A farmer from Nalajhar village in Chhattisgarh’s Bastar district is next on the line. He calls about 'Sardar' brand tomato seeds. Mane says he cannot advice on non-company brands.
Jethuram Markham wants to know why the leaves of his maize crop are reddening. ‘Phosphorous deficiency,’ Mane tells him and prescribes a foliar spray.
In the tough marketplace of the seeds business, companies realise that they can retain a lead over rivals only if the technology they have embedded in seeds is translated into yields in farmers’ fields. The technology development manager, who has set up the ‘agvisory,’ says the company will succeed only if farmers succeed.
The service had been accessed by four million farmers since 2010, without advertising, just on the basis of word of mouth. That attests to the credibility of the service. "The backend advisory tool we have developed is the Bible on corn," said the India-region CEO. The value of the advisory depends on how relevant it is to farmers.

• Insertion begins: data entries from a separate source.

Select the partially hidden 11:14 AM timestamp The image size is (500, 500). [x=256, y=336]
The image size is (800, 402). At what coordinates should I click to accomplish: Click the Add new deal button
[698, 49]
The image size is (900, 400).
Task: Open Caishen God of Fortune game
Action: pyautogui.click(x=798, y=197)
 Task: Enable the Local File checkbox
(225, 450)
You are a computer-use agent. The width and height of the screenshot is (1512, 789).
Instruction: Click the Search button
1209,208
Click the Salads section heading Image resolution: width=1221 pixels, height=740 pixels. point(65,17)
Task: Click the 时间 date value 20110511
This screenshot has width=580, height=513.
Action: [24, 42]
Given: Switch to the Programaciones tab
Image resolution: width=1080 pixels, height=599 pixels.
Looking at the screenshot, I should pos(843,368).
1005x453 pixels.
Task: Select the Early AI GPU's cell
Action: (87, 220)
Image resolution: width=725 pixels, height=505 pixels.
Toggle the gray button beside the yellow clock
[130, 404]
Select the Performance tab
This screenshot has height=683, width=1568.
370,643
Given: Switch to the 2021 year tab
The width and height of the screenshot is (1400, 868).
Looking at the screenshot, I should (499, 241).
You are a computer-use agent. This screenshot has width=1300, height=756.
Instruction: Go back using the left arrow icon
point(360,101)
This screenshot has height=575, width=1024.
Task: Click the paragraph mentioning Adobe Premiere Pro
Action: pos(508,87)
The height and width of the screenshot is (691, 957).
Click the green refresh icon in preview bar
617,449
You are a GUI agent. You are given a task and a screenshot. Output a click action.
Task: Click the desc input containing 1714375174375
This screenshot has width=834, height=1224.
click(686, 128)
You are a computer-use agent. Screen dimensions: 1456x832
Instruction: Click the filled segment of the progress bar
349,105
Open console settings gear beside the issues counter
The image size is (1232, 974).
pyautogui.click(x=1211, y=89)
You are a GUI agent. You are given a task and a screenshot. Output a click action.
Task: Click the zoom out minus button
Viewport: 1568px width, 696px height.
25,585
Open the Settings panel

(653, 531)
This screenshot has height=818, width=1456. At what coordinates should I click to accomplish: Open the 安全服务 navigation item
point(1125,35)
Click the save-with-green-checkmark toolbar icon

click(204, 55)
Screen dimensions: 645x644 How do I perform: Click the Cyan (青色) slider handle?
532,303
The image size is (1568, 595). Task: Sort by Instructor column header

But such kind of services are likely to be disrupted ─ or enhanced ─ by an app called Plantix.net developed by seven Germans who are just out of University of Hannover. By uploading photographs of plant damage, one can get to know the cause and the likely remedy. Currently some Indian agricultural universities offer such remote diagnostic services but they rely on experts. Plantix is unique in that it deploys self-learning algorithms to detect and recognise optical patterns in photographs of plant damage caused by pests, diseases or nutrient deficiencies. ‘You can get the results in seconds,’ says Charlotte Schumann, one of the co-founders of the startup called Progressive Environmental & Agricultural Technologies (Peat), which was set up in 2015. She is a Ph.D in anthropology. Her colleague Alexander Kennepohl has specialized in geo-data management and plant pathology, while the Chief Technology Officer, Robert Strey is into artificial intelligence.
Plantix.net has a database of 60,000 pictures, says Alex. It can detect about 50 diseases. The target is to have a library of 200 diseases and deficiencies that would cover most of the afflictions of interest in the target geographies. There are about 2,000 users in India, "but what is 2,000?" asks Charlotte. They want more farmers to plug in as that would enrich the database.
The startup is looking to collaborate with bright minds in India. It got a one-year grant from the German government and is now in the seed funding stage. A lot of VCs are interested, says Charlotte, "so we are in the good position of having to choose."
Mohan Kumar, a young agronomist of online grocer BigBasket who engages with farmers in Mysuru said the app is useful for field workers like him and also to farmers if they can handle Android phones. Based on photos uploaded, the app gives a list of probable causes, rated for relevance, but does not pinpoint any one.
This was also the observation of Sudhanshu Kumar, a large farmer of Nayanagar in Samastipur district. Kumar said he had sent pictures of damage to mango leaves. The app said the most likely causes were phosphorous deficiency, Anthracnose of papaya and mango and dieback disease. All of them got 42 percent rating. Kumar decided it was dieback disease. So the app requires prior knowledge. Kumar found the store picture facility helpful; it served as a record of diseases and pests in his farm. It also doubled up as a ready reckoner. Kumar also saw the app as a library of pest damage and diseases available at the finger tips. He could refer to it and clear doubts. But to make best use, farmers would have to send pictures correctly – with proper lighting, focus and resolution. Overall both were excited with the app. We also asked the head of the agvisory service alluded in this story (Monsanto) for feedback, but did not get a response.
(Disclaimer: The views and opinions expressed in this article are those of the author and do not necessarily reflect the views of YourStory.)